Command-line hacking: extracting audio metadata (tags)

display This is another in my series of articles on doing off-beat and (I hope) interesting things with standard Linux command-line tools.

This is a relatively simple application compared to some I've presented. In this article I'll demonstrate how to extract metadata (tags) in a reasonably consistent way, from a variety of different audio file formats.

Why would this be useful? Will, when I rip audio CDs to disk, or buy DRM-free albums from commercial suppliers, they end up in a directory, in no particular format. I usually use a tag editor like EasyTag or Kid3 to add metadata according to my own filing conventions. What I'd like to then, is to move all the individual files to directories based on (for example) the album name. Perhaps I might organize my music into album folders like this:

/home/kevin/music/Bach - Goldberg Variations
/home/kevin/music/Pink Floyd - Dark Side of the Moon

For such a scheme I just need the tag that represents the album name and, perhaps, the tag that represents the track title. If I want to be a bit more systematic, I might organize by artist and album name:

/home/kevin/music/Glenn Gould/Bach - Goldberg Variations
/home/kevin/music/Pink Floyd/Dark Side of the Moon

Or, perhaps, by composer and artist; or genre and composer; or whatever structure suits me. If I want to do this automatically using a script, operating on a bunch of miscellaneous files, a pre-requisite is to be able to get all the necessary metadata from audio files.

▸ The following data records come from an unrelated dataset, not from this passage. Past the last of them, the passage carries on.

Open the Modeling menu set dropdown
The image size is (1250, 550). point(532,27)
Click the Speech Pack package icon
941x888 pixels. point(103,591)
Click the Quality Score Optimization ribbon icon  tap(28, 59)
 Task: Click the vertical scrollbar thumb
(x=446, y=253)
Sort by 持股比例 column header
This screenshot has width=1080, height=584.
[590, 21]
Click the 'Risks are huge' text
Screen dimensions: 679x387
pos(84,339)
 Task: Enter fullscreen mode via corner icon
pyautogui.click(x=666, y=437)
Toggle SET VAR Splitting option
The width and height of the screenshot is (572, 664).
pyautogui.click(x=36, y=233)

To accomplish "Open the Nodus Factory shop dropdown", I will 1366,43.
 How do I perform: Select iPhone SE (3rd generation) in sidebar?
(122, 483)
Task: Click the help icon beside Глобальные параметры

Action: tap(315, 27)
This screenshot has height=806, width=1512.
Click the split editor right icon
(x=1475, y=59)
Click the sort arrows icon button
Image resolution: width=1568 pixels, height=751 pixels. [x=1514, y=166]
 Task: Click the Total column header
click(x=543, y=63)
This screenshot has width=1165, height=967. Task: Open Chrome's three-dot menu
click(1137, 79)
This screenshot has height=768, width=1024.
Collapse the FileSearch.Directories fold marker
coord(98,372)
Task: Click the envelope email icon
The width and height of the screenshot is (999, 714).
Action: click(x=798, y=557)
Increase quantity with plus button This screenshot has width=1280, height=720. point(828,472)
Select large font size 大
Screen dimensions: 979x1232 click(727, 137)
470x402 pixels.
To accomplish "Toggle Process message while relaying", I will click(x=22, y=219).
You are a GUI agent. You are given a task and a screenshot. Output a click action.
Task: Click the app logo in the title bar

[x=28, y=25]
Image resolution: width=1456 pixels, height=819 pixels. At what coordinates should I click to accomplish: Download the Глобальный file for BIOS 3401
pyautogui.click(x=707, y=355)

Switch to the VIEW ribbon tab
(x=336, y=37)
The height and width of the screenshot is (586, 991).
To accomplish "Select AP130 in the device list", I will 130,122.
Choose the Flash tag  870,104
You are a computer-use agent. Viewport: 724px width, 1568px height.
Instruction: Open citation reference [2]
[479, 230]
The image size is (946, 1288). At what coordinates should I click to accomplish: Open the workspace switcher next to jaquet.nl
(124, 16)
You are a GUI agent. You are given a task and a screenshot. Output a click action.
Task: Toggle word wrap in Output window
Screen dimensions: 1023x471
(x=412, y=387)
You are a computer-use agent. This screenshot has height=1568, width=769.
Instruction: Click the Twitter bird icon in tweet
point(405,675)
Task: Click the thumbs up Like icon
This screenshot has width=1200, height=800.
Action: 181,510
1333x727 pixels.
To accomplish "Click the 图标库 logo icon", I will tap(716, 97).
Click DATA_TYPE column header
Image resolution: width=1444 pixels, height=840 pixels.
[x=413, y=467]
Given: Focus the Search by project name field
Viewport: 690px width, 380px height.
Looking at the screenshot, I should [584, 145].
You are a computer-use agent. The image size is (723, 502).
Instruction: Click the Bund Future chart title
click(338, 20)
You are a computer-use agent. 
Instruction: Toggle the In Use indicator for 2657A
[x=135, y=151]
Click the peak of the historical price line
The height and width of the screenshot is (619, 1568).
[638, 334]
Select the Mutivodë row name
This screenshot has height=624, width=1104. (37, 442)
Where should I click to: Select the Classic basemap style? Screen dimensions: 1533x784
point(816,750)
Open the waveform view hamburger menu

There are a number of utilities that can do this, but using them in a script is more complicated than it might seem at first. First, different audio formats use completely different tagging strategies. ID3 tags (usually used in MP3) use a bunch of four-letter abbreviations for the tag names. For example, album is usually TALB. FLAC/Vorbis tags use more descriptive names, like "ALBUM".

Second, utilities that can extract this information are often a bit sloppy about the output layout. After all, it usually isn't designed to be readable from a script.

Third, in file formats that allow flexible tag names, there's no common agreement on things like letter case or punctuation ("ALBUM" vs. "album"; "album_artist" vs. "album-artist")

Another subtlety -- one which experienced shell programmers will usually deal with instinctively -- is that we'll almost certainly be dealing with filenames that contain spaces. This requires a bit of care in scripting.

In practice, I usually use gettags -- a utility I wrote myself because it produces output in exactly the format I want. However, for the purposes of this article, that would be cheating -- I want to use widely-available utilities that are typically found in the usual Linux repositories.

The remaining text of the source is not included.